TEXTAUSZUG:
○ ○ ○

Gemischtes

VW machtlos: Aufpasser der US-Justiz gibt in Wolfsburg den Ton an

Seit eineinhalb Jahren überwacht ein amerikanischer Top-Jurist den Kulturwandel bei VW. Jetzt hat der von einem US-Gericht eingesetzte Aufpasser Larry Thompson seinen zweiten Bericht vorgelegt.
21.03.2019 17:21
Lesezeit: 2 min

Laut eines Berichts des Handelsblatts kritisiert Thompson in seinem knapp 200 Seiten starken vertraulichen Bericht VWs Whistleblower-System. Der Autokonzern müsse das Vertrauen der Mitarbeiter in das System stärken. Es müsse sichergestellt werden, dass besorgte Mitarbeiter tatsächlich die Möglichkeit haben, Hinweise auf Fehlverhalten zu geben, ohne dass sie mit Konsequenzen rechnen müssen, und dass die Mitarbeiter auch wirklich wissen, wie und wo sie solche Hinweise abgeben können.

Für die Einleitung der notwendigen Maßnahmen setzt Thompson VW Fristen, die sich zwischen einem und sechs Monaten bewegen. Der Handelsblatt-Titel, in dem steht, dass der US-Aufseher „weiter Druck“ mache, sei unglücklich formuliert, sagte der Volkswagen-Sprecher für den Bereich „Integrität und Rechtsangelegenheiten“, Andreas Meurer, den Deutschen Wirtschaftsnachrichten. Und weiter: „Es gibt keine Missstimmungen, die Zusammenarbeit läuft gut. Natürlich entsteht uns durch seine Anwesenheit viel Arbeit, werden viele Kapazitäten gebunden. Aber er gibt gute Hinweise, liefert viele Ideen.“ Seinen ersten Bericht legte Thompson im August letzten Jahres vor - er ist öffentlich einsehbar.

○ ○ ○

(Zeigedaten für Screenshots)
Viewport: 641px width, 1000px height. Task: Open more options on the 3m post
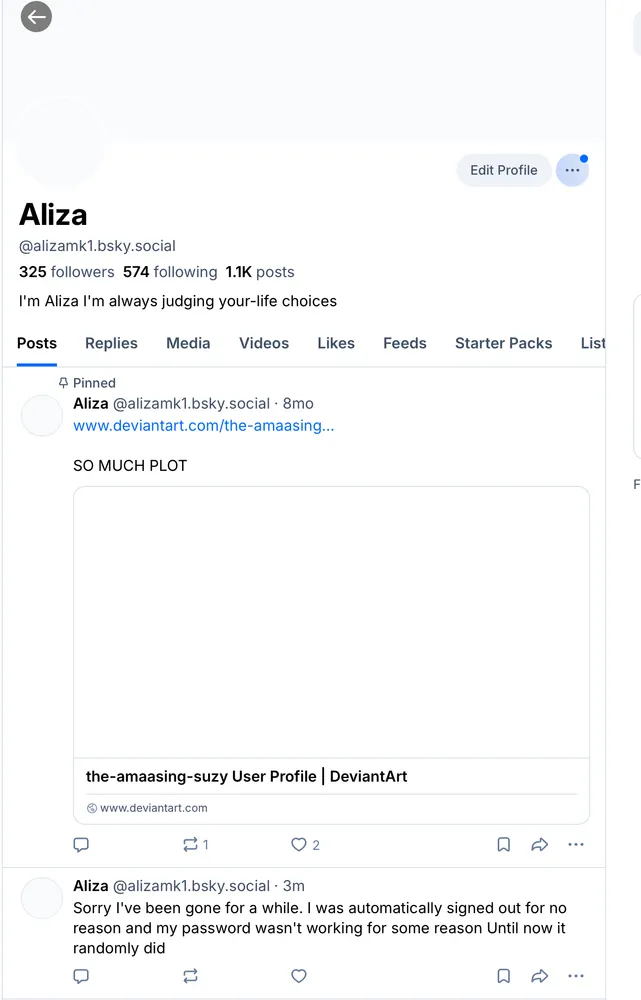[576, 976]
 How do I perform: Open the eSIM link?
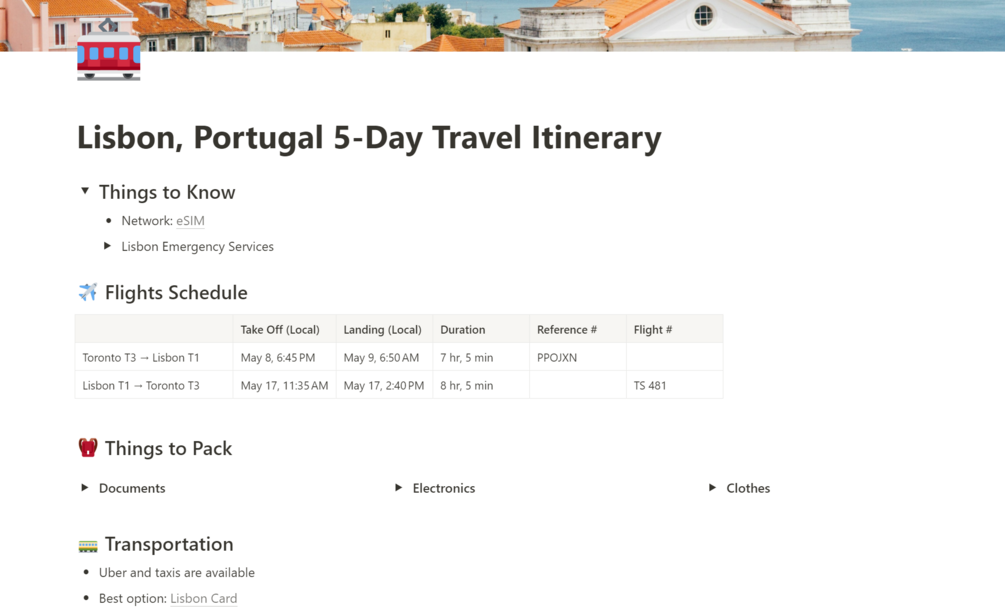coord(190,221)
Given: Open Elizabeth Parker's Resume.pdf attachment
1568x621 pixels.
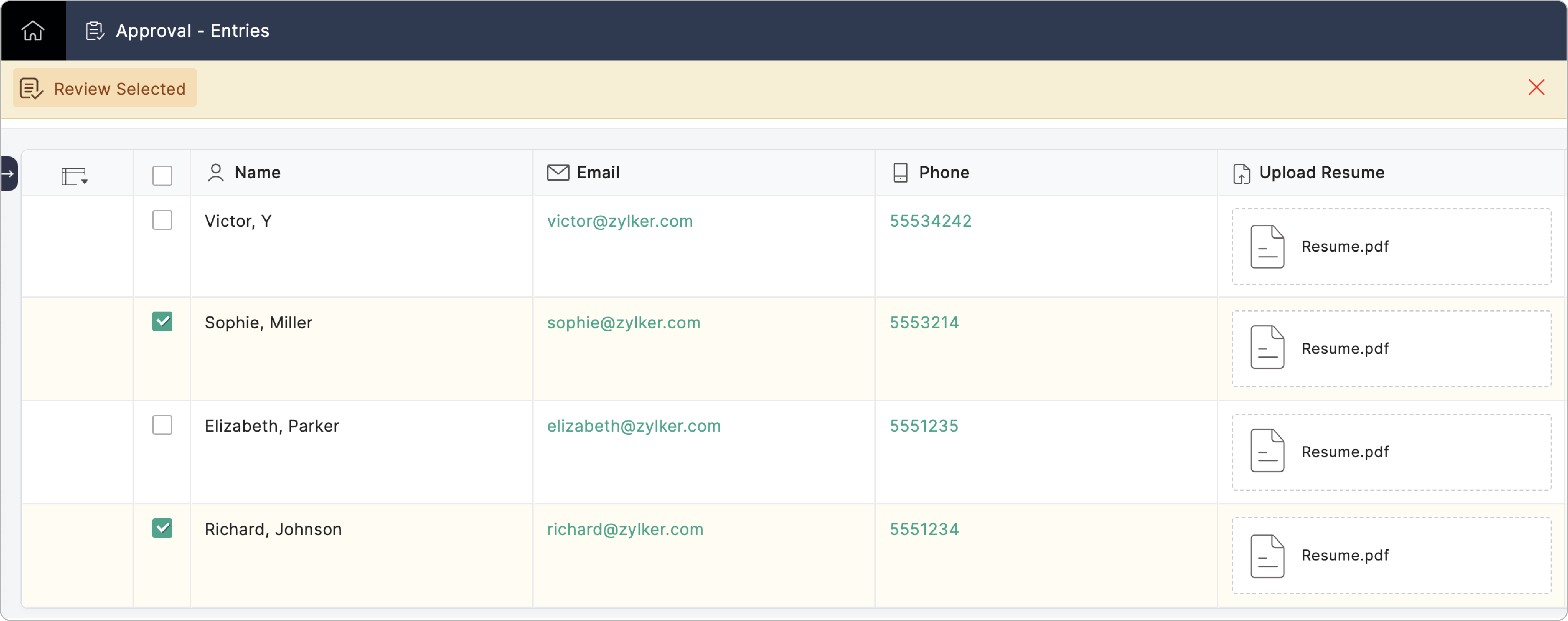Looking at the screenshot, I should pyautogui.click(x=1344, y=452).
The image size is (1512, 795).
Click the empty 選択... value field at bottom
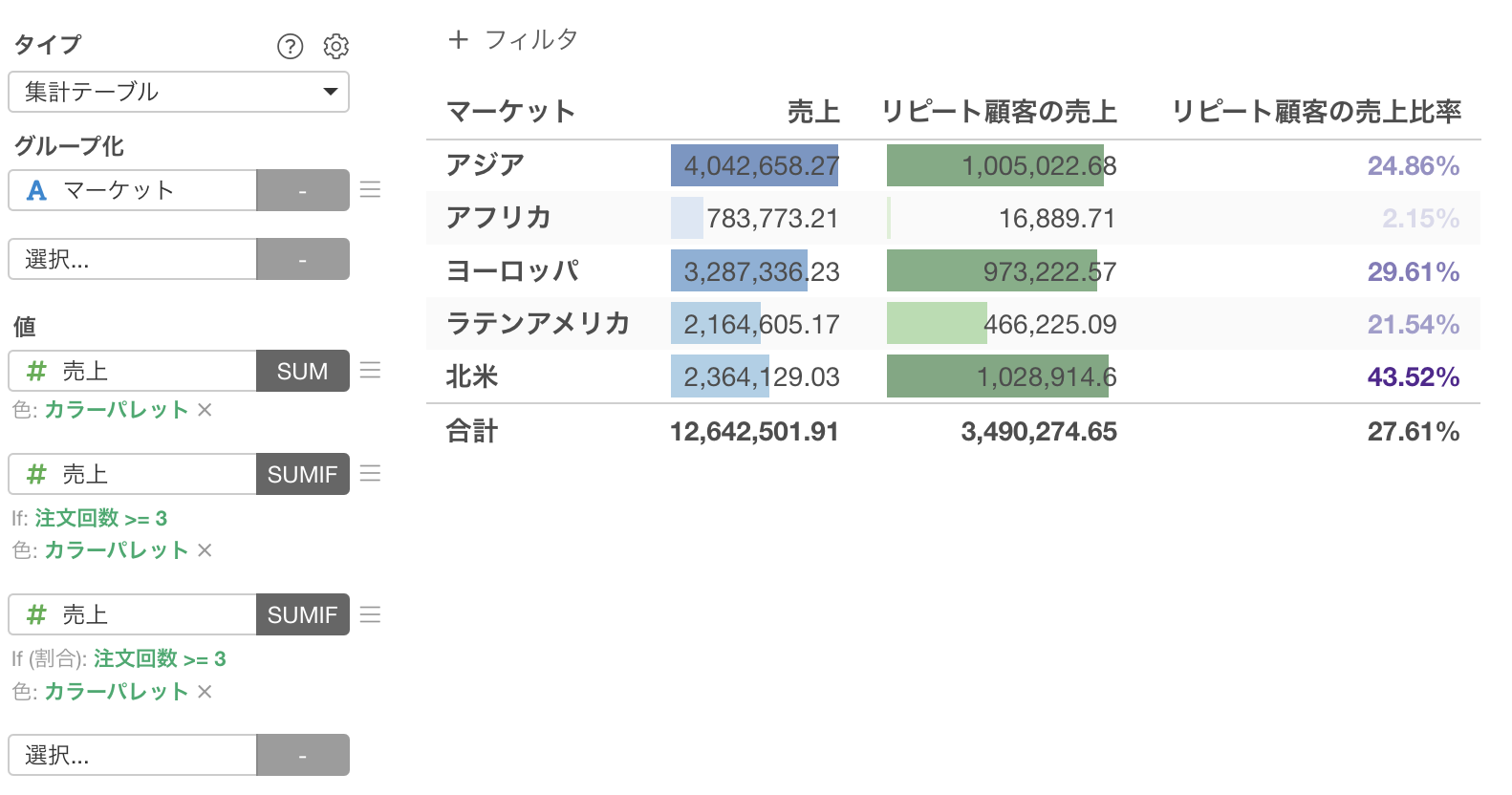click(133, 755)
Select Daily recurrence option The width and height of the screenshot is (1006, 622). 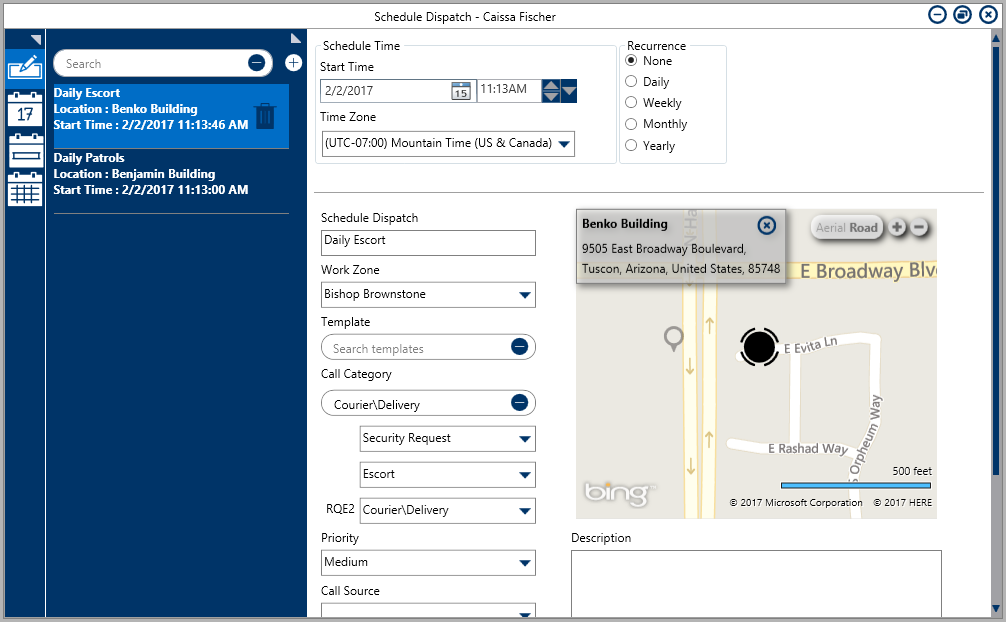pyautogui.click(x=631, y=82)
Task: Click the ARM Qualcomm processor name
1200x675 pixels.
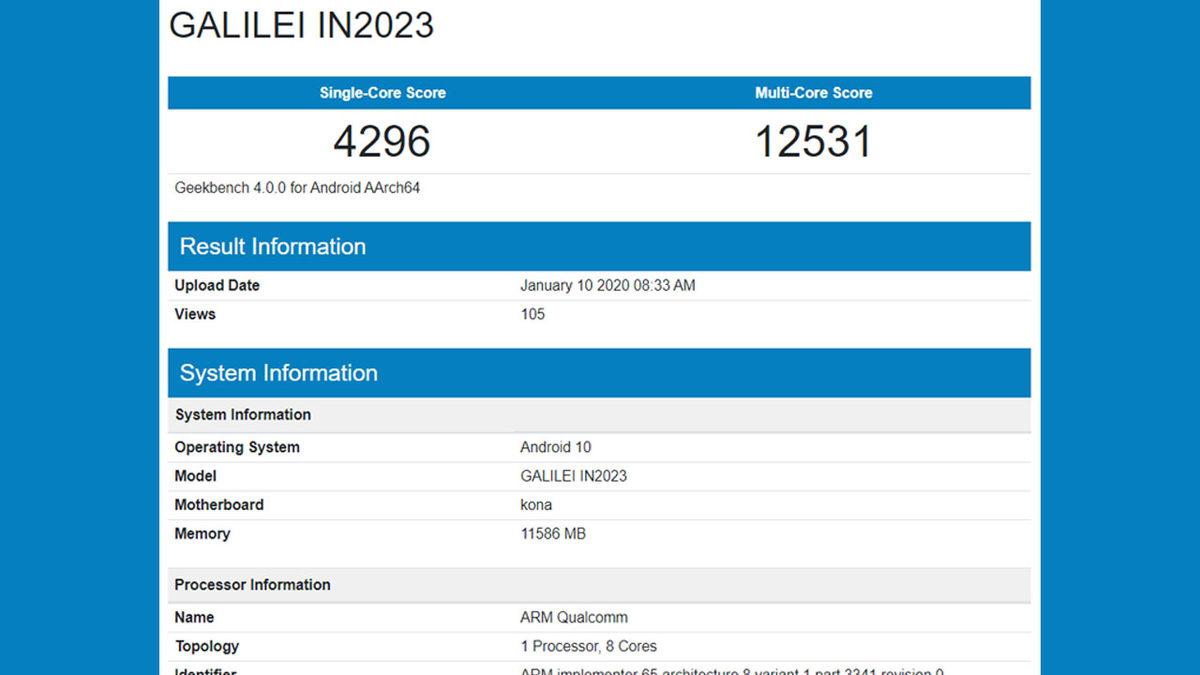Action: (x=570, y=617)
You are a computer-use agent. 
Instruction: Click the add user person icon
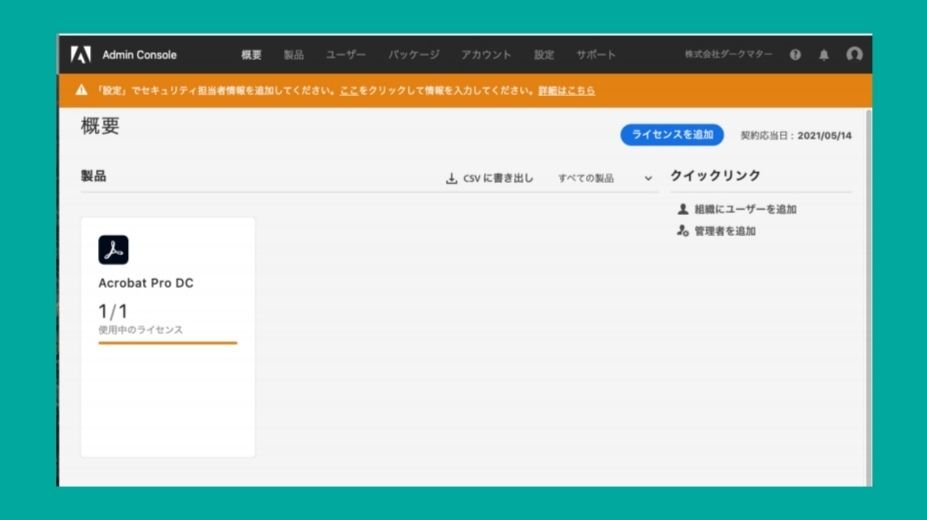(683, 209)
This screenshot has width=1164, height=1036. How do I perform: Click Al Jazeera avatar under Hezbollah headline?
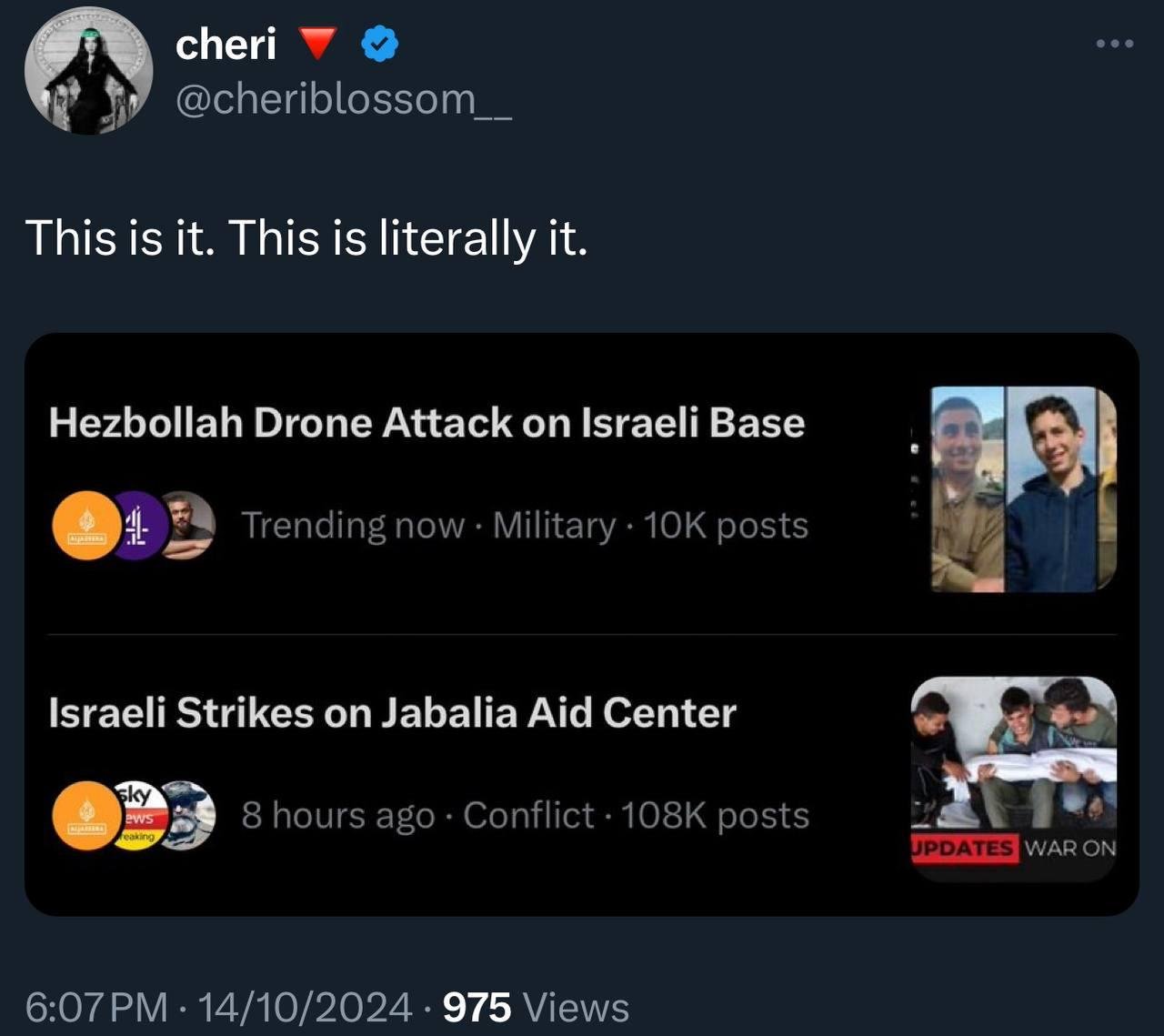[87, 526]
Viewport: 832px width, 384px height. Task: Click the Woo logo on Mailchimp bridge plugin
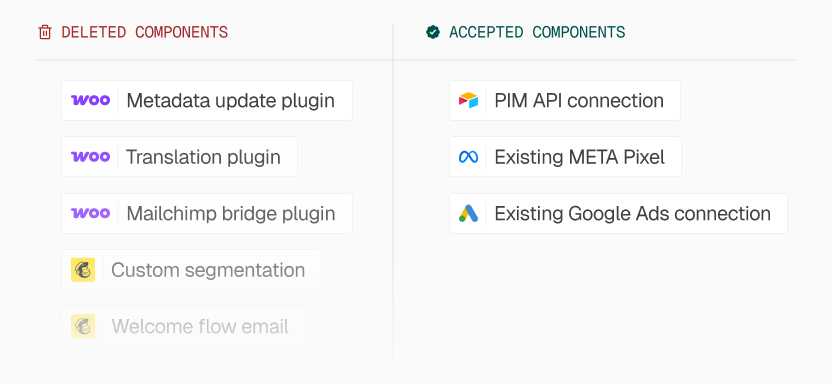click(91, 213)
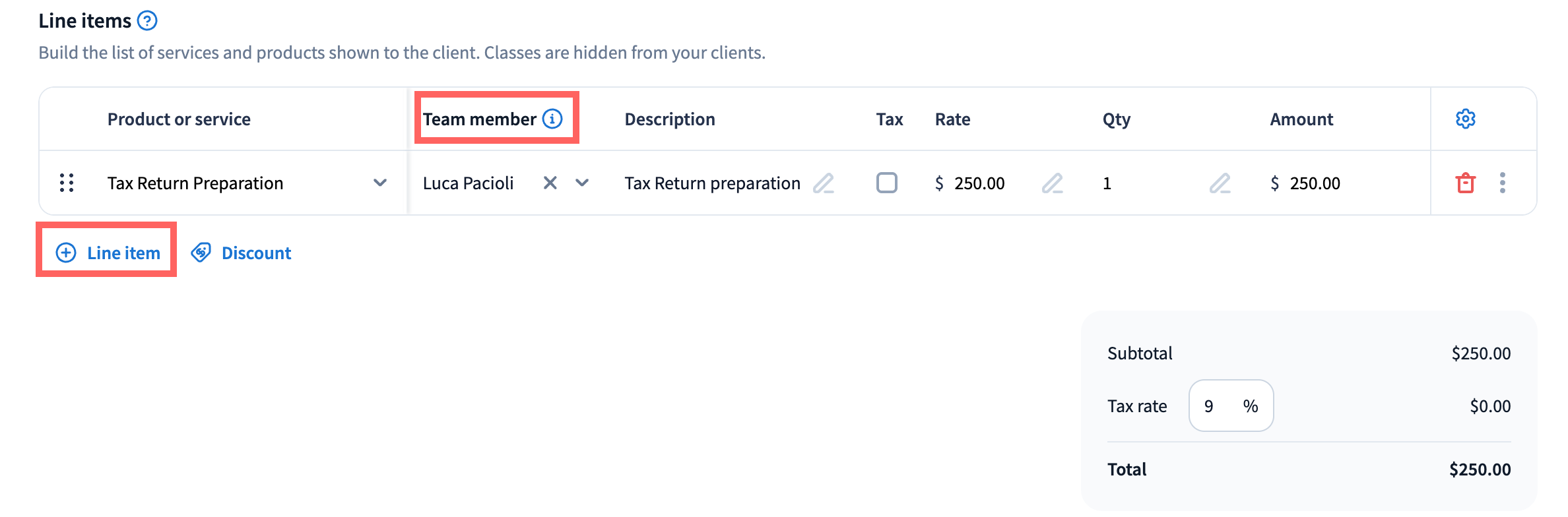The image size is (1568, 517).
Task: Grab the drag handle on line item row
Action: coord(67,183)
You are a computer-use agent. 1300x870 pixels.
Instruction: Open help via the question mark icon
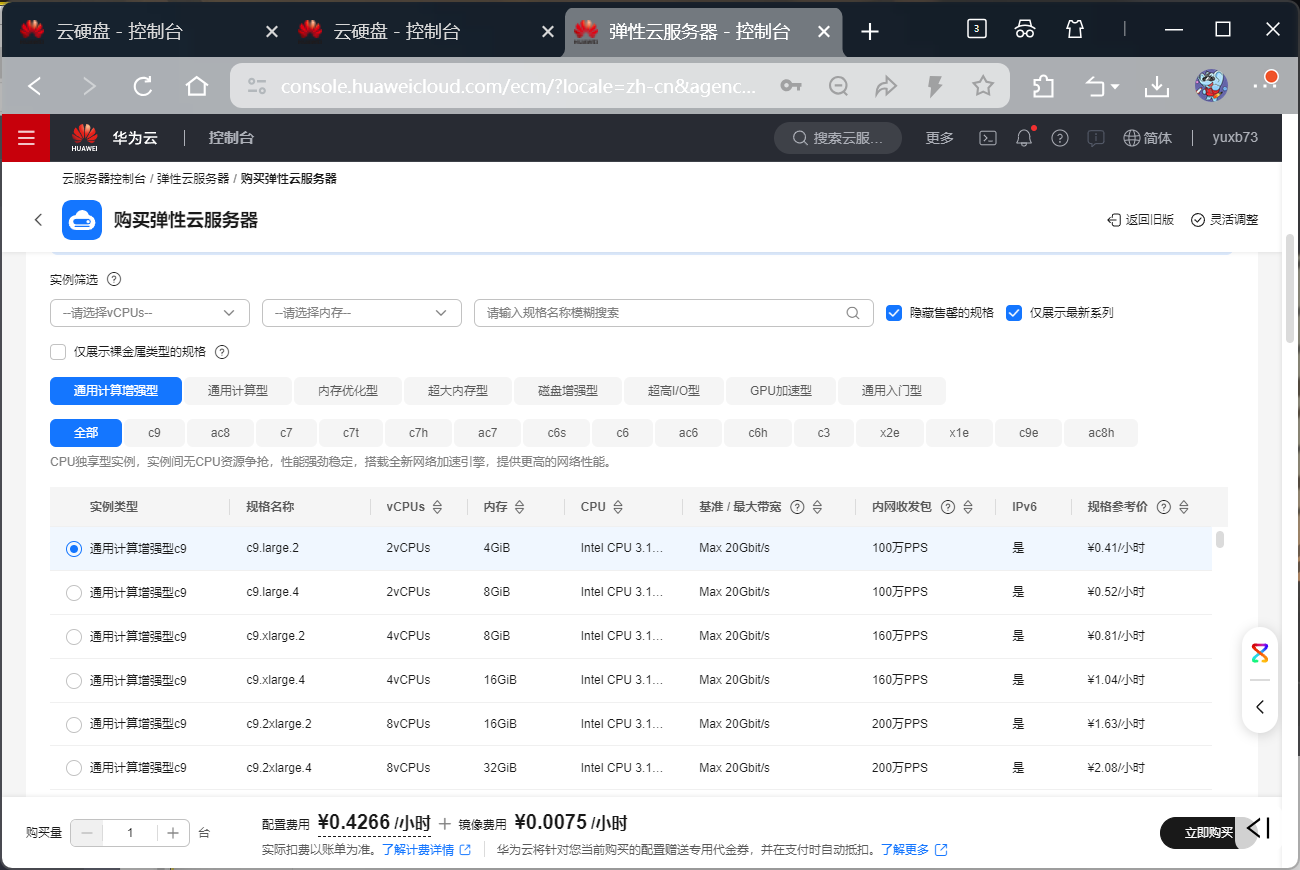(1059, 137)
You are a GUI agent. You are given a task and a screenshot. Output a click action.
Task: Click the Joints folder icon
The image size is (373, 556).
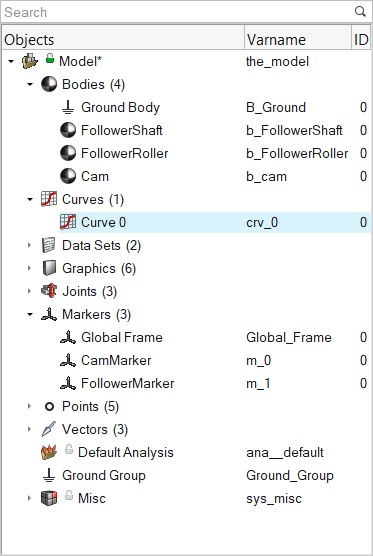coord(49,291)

○ ○ ○

Gib den Abschnitt des Textes über den US-Aufpasser bei VW wortgetreu wieder, von „Seit eineinhalb Jahren“ bis einschließlich „Hinweise abgeben können.“. Stütze dich dabei ausschließlich auf den Text.

Seit eineinhalb Jahren überwacht ein amerikanischer Top-Jurist den Kulturwandel bei VW. Jetzt hat der von einem US-Gericht eingesetzte Aufpasser Larry Thompson seinen zweiten Bericht vorgelegt.
21.03.2019 17:21
Lesezeit: 2 min

Laut eines Berichts des Handelsblatts kritisiert Thompson in seinem knapp 200 Seiten starken vertraulichen Bericht VWs Whistleblower-System. Der Autokonzern müsse das Vertrauen der Mitarbeiter in das System stärken. Es müsse sichergestellt werden, dass besorgte Mitarbeiter tatsächlich die Möglichkeit haben, Hinweise auf Fehlverhalten zu geben, ohne dass sie mit Konsequenzen rechnen müssen, und dass die Mitarbeiter auch wirklich wissen, wie und wo sie solche Hinweise abgeben können.